Ghosts of Girlfriends Past




Cast: Matthew McConaughey, Jennifer Garner, Michael Douglas, Breckin Meyer, Lacey Chabert
Director: Mark S. Waters
Genres: Romantic Comedy, Fantasy Comedy, Comedy

A bachelor goes to his younger brother's wedding, where he is visited by the ghosts of his past girlfriends.




Ghosts of Girlfriends PastCritic Reviews: Claudia Puig

Ghosts of Girlfriends Past probably won't scare up many laughs. Nor will it make you long for past or future loves. It just makes you yearn for Matthew McConaughey to wipe that smirk off his face.

Ghosts can't make up its mind whether it wants to be a racy raunchfest or a sentimental celebration of soul mates. So it ends up being a sappy, sleazy hybrid.

McConaughey reprises his cocky "player" persona to limited comic success. The lasting image after seeing it is his blindingly white teeth.

The formulaic story evaporates faster than cotton candy, and it's often as cloyingly sweet and tacky.

Womanizing photographer Connor Mead is the sort of guy you'd warn your sister, daughter or best friend about. His relationships often last only minutes, and he has several going on at once. He has been known to break up via conference call and "in bulk" seconds before setting up his next date.

In contrast, his brother Paul (Breckin Meyer) is the settling-down type. He's about to marry Sandra (Lacey Chabert), and Connor is his best man. Returning to their childhood home brings memories flooding back for Connor. One that looms large is his affection for his childhood friend Jenny (Jennifer Garner). But while he's being rakish, cynical about marriage and generally putting a damper on the pre-wedding festivities, he is visited by the ghost of his Uncle Wayne (Michael Douglas), a hard-partying playboy who taught Connor everything he knows. Douglas' sunglasses-wearing cad is one of the movie's few highlights, along with Emma Stone as the ghost of Connor's first girlfriend.

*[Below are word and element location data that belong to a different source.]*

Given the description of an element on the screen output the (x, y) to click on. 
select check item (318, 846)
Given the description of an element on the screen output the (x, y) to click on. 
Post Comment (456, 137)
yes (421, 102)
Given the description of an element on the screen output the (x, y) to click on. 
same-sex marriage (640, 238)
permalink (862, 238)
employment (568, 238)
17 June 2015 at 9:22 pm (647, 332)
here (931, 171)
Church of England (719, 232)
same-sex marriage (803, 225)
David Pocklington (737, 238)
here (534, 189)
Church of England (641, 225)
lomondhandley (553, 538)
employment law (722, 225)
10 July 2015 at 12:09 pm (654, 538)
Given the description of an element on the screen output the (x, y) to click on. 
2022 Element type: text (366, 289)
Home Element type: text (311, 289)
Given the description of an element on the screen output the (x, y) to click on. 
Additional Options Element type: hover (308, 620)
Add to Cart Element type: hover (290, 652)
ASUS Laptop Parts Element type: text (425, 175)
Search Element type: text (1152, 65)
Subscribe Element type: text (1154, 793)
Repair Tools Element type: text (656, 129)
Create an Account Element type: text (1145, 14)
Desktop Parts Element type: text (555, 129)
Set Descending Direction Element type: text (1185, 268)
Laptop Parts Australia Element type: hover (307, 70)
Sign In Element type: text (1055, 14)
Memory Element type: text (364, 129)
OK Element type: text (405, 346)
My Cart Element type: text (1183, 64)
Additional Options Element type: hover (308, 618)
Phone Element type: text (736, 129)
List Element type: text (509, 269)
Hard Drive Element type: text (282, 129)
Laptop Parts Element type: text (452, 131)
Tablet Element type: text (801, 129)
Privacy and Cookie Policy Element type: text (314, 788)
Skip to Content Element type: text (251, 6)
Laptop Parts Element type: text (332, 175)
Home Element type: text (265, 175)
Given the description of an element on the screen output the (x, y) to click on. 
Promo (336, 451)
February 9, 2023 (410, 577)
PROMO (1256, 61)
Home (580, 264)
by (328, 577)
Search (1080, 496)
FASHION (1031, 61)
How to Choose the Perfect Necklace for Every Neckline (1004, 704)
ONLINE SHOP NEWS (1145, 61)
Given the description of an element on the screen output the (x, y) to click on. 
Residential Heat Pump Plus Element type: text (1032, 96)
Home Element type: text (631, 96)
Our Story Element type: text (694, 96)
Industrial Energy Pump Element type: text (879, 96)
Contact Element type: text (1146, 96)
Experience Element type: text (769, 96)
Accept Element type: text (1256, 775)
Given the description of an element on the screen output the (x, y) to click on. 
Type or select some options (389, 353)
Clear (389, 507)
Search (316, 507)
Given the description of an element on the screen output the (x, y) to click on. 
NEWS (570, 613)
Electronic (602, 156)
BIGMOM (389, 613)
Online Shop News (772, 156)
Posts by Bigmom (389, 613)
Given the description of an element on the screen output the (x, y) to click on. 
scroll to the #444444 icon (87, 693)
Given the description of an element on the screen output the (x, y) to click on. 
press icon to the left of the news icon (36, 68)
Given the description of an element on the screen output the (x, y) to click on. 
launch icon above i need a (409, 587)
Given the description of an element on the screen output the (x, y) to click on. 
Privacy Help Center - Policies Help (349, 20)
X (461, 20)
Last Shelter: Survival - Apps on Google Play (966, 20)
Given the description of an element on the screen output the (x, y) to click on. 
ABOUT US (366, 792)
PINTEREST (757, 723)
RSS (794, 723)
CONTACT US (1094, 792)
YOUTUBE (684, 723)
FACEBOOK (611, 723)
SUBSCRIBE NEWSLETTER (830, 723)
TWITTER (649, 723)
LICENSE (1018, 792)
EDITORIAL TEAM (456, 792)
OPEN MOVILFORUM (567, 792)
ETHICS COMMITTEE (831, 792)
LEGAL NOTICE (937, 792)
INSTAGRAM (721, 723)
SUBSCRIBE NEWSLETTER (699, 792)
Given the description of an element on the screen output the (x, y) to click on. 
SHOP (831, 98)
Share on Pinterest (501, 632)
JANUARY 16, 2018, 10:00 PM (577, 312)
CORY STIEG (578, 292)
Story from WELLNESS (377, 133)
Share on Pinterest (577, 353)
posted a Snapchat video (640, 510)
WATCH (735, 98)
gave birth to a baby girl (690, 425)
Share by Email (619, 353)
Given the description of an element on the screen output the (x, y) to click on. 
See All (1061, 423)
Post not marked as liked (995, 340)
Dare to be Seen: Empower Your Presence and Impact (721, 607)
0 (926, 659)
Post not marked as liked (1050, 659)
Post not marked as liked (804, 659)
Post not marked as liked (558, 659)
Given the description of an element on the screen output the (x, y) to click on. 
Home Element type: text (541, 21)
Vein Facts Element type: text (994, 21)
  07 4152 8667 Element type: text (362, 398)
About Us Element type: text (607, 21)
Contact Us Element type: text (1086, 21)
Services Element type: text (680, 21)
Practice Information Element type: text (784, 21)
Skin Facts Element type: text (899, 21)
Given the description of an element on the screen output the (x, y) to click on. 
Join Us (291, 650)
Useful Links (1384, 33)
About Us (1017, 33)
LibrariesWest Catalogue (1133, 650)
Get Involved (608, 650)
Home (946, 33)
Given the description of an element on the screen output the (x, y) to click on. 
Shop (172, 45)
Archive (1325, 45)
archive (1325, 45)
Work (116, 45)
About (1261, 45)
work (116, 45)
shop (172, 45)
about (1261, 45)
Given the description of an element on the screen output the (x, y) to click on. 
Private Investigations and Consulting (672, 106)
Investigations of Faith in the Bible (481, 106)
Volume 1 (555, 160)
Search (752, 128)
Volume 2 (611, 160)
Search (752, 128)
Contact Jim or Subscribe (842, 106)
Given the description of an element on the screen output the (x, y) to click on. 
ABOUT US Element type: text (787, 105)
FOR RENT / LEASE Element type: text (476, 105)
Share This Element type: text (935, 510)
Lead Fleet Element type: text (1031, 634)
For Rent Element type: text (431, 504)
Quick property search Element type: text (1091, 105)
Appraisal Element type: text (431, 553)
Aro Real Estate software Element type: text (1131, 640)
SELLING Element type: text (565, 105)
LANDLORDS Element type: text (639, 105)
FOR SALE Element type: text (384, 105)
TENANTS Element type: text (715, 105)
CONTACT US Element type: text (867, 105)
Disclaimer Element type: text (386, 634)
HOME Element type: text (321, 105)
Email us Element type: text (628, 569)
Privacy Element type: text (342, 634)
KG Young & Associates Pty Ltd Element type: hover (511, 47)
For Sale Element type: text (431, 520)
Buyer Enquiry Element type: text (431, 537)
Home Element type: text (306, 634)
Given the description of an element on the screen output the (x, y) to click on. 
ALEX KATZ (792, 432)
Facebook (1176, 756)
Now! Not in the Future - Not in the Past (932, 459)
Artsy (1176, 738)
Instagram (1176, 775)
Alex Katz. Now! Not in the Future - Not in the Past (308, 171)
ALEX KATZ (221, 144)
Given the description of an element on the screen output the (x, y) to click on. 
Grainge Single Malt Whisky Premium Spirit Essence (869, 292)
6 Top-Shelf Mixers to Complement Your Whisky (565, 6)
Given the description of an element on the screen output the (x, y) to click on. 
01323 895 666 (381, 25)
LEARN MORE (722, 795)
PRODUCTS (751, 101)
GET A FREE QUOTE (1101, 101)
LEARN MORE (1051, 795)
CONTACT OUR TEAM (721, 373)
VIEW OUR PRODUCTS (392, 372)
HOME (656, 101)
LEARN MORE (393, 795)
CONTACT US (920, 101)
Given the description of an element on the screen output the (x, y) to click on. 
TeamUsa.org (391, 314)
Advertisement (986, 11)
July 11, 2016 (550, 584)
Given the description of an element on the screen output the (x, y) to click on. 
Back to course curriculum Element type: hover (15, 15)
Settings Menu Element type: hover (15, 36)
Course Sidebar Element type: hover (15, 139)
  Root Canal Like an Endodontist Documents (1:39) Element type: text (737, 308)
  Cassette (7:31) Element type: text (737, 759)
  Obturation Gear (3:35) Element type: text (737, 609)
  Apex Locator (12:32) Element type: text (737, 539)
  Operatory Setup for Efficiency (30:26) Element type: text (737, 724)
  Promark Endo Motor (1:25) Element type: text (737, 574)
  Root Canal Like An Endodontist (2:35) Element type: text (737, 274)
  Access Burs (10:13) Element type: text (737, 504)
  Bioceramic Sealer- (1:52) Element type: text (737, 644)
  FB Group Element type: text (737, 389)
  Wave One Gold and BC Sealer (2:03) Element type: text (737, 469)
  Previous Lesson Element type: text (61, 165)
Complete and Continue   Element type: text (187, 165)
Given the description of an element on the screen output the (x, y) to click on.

From his initial encounter with his deceased uncle, Connor visits old and present girlfriends and gets a glimpse of his future in a gimmicky mangling of A Christmas Carol. Jennifer Garner is low-key and appealing, but she's not given enough to do and deserves better material. So funny and endearing as a romantic lead in 13 Going on 30, Garner is mismatched here and lacks chemistry with McConaughey. Ghosts' focus is Connor's unconvincing redemption and transformation from love Scrooge to good guy. Garner's character seems almost incidental.

McConaughey's laid-back style and Texas drawl is meant to be charming and likable, but he comes across smug and unsympathetic. The role isn't much different from every other one he has done (except for his turn in Tropic Thunder, his funniest to date).

The story is hackneyed and tiresome, bouncing from one witless and wince-inducing situation to another. There's little romance or comedy in this predictable and leaden rom-com.